***** GIVEN RECORDS

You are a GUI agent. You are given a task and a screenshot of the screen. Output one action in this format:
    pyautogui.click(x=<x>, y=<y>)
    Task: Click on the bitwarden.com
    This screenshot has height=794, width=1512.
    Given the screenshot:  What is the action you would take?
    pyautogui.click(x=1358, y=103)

**********
***** GIVEN RECORDS

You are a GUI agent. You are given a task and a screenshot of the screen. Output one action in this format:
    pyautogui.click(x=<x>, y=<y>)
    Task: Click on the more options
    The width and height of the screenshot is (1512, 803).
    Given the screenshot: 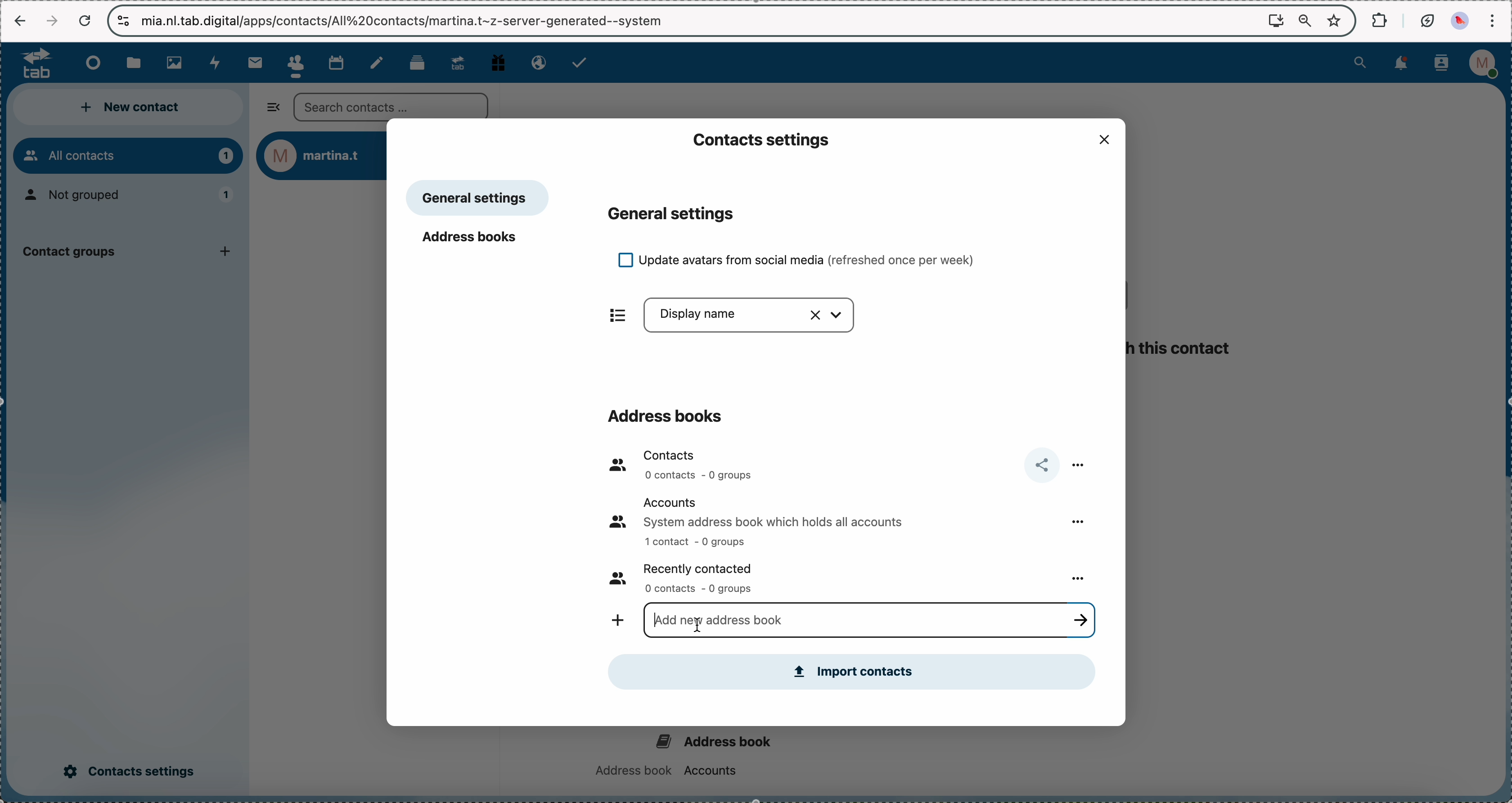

**********
***** GIVEN RECORDS

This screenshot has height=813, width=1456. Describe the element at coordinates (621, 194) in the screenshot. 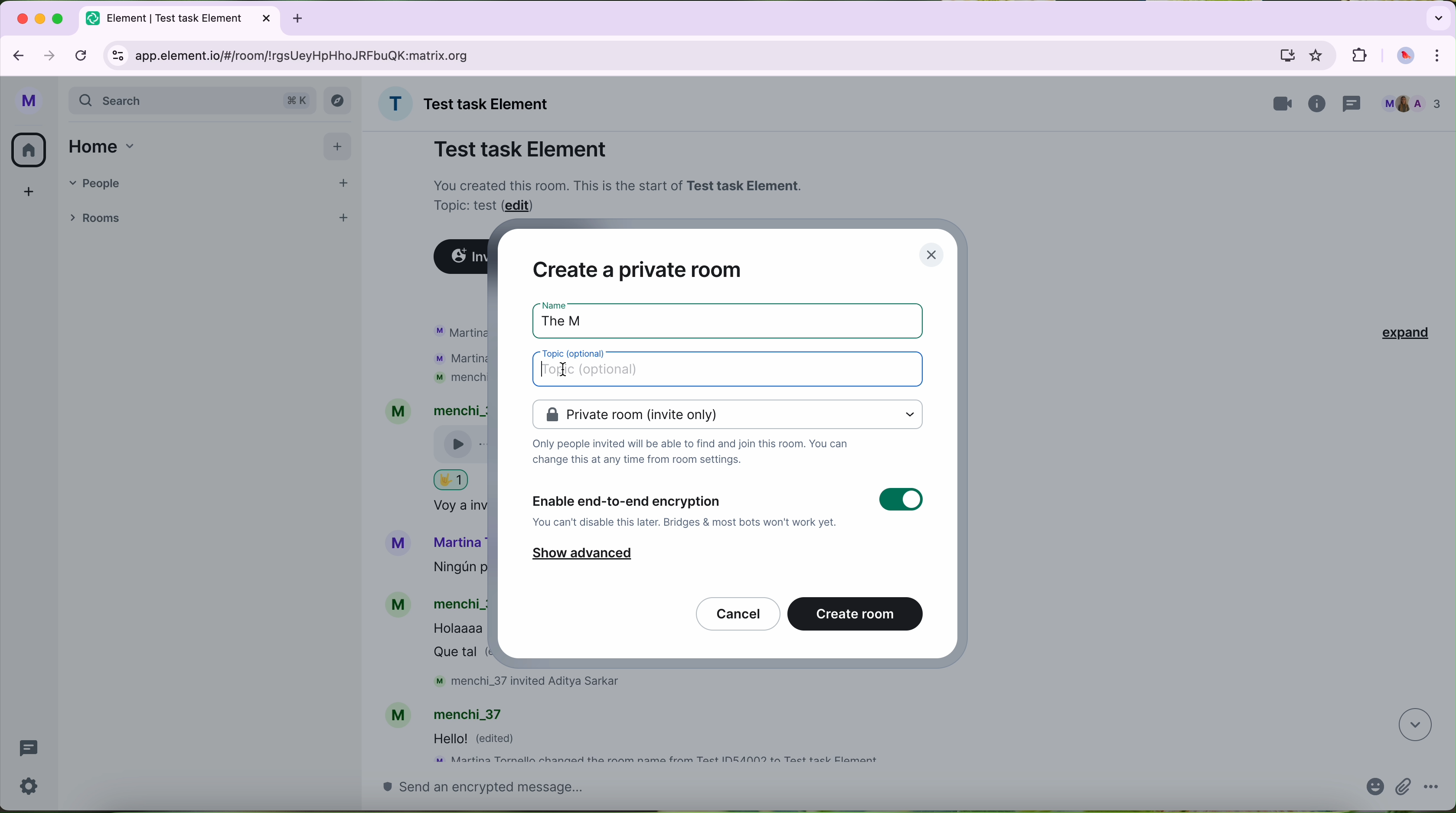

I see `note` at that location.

**********

Begin at the line that has "This screenshot has height=813, width=1456." and stop after the line that has "at that location.", and output those lines as a Markdown table with the columns Row and Line. Skip blank lines and leave the pictures out.

* [OUTPUT FOR THIS EXERCISE]
| Row | Line |
|---|---|
| 1 | This screenshot has height=813, width=1456. Describe the element at coordinates (621, 194) in the screenshot.  |
| 2 | I see `note` at that location. |